» **Dataset content**
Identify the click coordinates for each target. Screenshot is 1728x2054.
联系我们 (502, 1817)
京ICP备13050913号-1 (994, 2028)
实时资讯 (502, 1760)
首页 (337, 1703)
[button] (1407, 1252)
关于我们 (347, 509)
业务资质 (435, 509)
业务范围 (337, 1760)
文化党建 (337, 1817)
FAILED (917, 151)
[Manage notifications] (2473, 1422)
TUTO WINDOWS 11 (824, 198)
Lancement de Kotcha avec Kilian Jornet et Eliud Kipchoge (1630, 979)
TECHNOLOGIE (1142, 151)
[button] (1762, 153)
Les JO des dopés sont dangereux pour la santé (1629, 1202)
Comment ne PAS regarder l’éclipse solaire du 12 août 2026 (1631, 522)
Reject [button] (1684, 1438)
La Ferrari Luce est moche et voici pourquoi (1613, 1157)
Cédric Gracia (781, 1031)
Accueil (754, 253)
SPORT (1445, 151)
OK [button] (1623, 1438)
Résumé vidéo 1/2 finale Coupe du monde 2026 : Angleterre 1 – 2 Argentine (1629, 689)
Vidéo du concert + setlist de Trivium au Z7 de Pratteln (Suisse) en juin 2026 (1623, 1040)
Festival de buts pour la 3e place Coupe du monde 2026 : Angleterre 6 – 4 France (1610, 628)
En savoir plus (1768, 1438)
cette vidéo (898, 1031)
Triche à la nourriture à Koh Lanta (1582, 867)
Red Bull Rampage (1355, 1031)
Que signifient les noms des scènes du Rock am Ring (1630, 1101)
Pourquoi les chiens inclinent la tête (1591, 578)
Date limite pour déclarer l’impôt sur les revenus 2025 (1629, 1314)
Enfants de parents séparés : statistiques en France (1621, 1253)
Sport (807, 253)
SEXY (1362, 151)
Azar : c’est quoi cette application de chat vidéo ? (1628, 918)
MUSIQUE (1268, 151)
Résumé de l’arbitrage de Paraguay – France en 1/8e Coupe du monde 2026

» **Short problem**
Copy the listing from its first line through the line with "[button] (1762, 153)", requests included. Scale only the answer coordinates by 0.8, rounding each to a whole number with halves going up.

» **Response**
Identify the click coordinates for each target. Screenshot is 1728x2054.
联系我们 (402, 1454)
京ICP备13050913号-1 (795, 1622)
实时资讯 (402, 1408)
首页 (270, 1362)
[button] (1126, 1002)
关于我们 (278, 407)
业务资质 (348, 407)
业务范围 (270, 1408)
文化党建 (270, 1454)
FAILED (734, 121)
[Manage notifications] (1978, 1138)
TUTO WINDOWS 11 (659, 158)
Lancement de Kotcha avec Kilian Jornet et Eliud Kipchoge (1304, 783)
TECHNOLOGIE (914, 121)
[button] (1410, 122)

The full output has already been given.